▶ [TASK] Write out exactly, please, the lines from the one containing "Task: View details for Manoj Kumar" to the end of the material.

▶ [RECORDS SUPPLIED]

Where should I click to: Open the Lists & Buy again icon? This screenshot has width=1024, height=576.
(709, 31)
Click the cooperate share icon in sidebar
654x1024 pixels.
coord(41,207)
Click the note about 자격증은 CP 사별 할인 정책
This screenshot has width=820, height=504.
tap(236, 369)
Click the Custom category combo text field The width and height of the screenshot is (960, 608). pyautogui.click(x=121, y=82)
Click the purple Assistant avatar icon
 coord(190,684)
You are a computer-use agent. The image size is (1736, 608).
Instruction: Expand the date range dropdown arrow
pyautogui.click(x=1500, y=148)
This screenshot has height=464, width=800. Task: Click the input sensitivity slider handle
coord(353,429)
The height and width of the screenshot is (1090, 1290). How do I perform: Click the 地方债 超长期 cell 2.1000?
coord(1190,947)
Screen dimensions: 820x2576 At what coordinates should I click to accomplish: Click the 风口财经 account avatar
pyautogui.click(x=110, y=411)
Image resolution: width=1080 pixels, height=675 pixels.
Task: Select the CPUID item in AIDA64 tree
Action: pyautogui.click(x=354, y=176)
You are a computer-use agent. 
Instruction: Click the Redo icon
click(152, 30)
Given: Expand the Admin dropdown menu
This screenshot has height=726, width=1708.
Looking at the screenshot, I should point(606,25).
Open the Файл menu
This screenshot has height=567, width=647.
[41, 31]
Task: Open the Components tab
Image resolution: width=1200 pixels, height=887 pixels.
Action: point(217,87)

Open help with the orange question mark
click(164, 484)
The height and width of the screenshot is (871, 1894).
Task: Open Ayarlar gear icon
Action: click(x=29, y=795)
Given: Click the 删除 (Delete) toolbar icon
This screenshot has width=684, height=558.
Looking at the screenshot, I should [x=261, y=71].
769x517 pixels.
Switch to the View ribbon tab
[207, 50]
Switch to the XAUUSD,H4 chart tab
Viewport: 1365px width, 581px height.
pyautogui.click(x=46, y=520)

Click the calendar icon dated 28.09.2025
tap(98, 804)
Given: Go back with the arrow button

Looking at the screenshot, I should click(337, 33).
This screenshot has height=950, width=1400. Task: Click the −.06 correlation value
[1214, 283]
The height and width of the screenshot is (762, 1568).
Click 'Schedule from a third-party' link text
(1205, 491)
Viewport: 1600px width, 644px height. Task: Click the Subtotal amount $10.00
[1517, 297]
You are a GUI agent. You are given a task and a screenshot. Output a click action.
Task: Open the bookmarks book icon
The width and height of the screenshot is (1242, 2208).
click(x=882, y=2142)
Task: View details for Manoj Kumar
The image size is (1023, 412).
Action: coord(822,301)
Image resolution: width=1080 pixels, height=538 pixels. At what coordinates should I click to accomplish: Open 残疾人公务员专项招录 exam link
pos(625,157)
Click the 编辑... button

▶ [RESPONSE FOR THIS EXERCISE]
Task: View details for Manoj Kumar
The image size is (1023, 412).
Action: coord(822,301)
Image resolution: width=1080 pixels, height=538 pixels. At what coordinates should I click to accomplish: Open 残疾人公务员专项招录 exam link
pos(625,157)
Click the 编辑... button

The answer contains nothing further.